> **What the exercise asks**
Every line of the data below should be retyped exactly, with no images carried over.

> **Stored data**
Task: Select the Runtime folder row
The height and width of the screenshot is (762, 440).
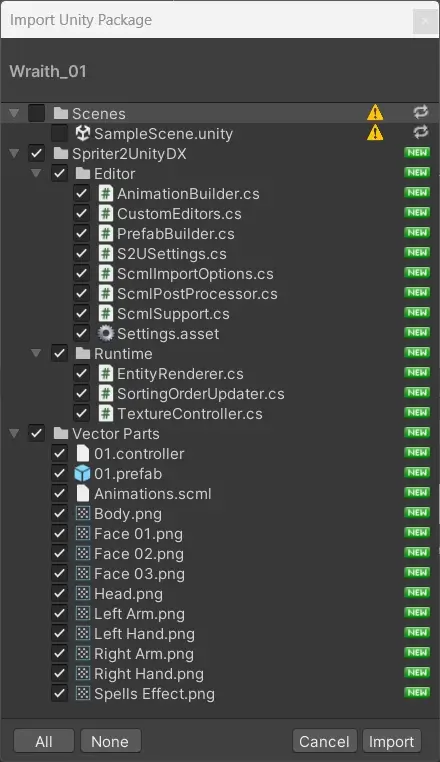Action: 220,353
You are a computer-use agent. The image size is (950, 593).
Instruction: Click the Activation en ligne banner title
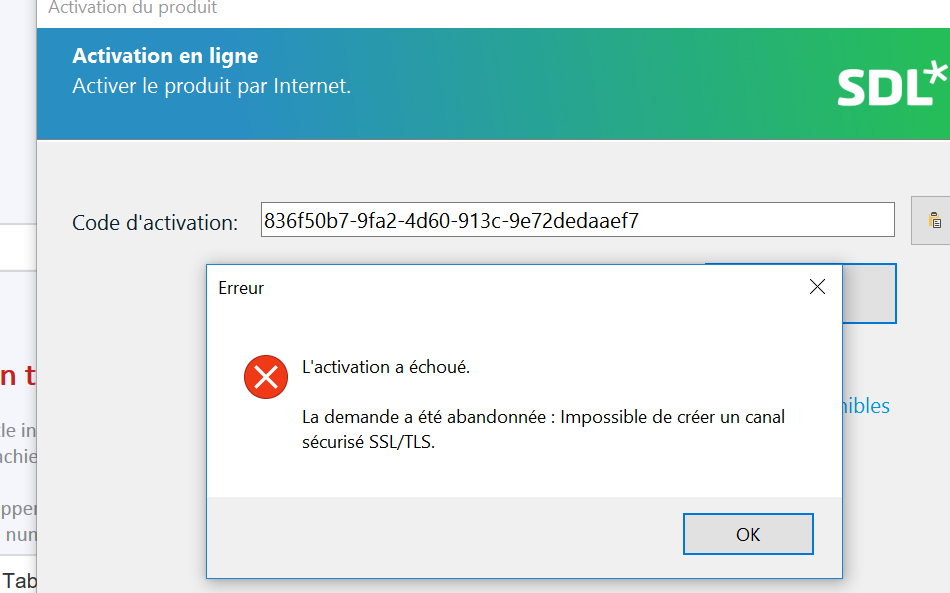(165, 56)
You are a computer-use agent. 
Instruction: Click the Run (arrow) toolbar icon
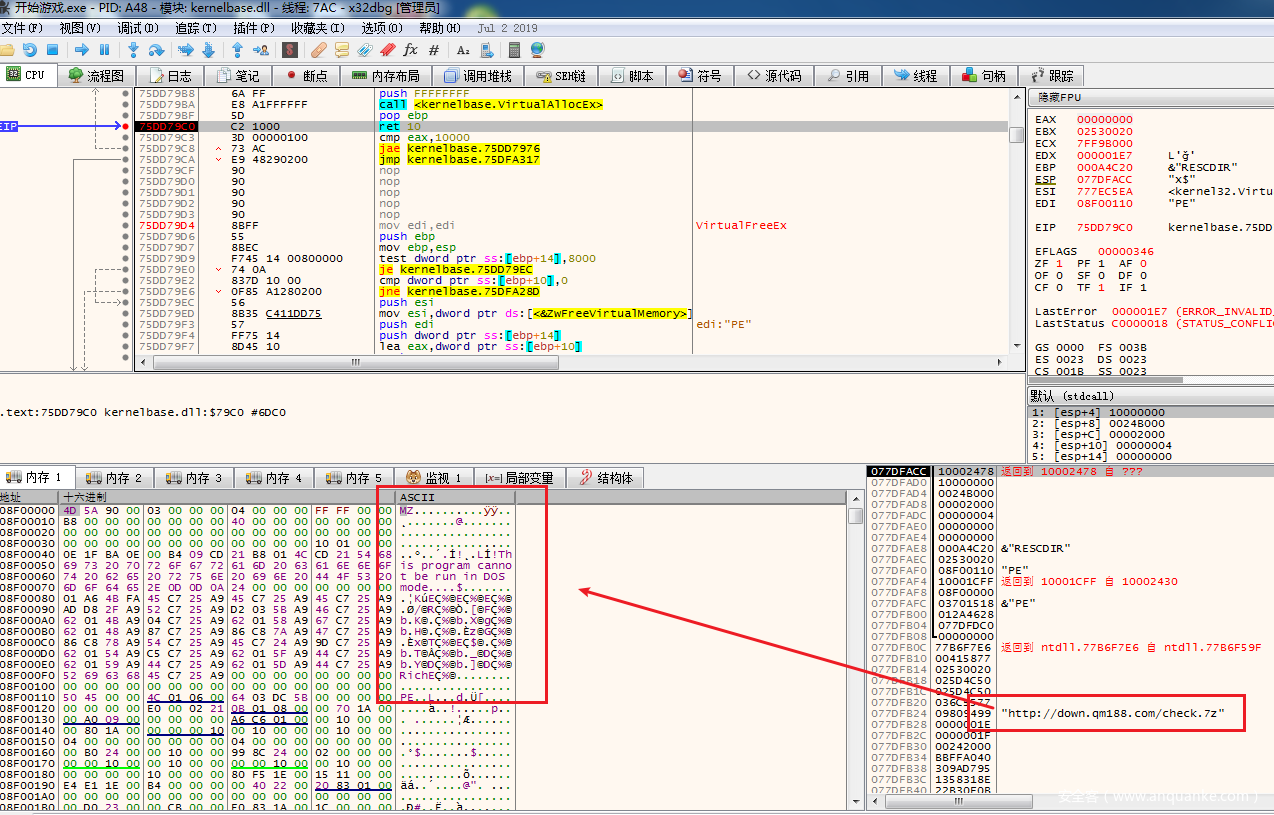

> **Reply to the task**
Task: Select the Runtime folder row
The height and width of the screenshot is (762, 440).
Action: 220,353
You are a computer-use agent. The image size is (950, 593).
Instruction: Click the Activation en ligne banner title
(165, 56)
You are a computer-use agent. 
Instruction: Click the Run (arrow) toolbar icon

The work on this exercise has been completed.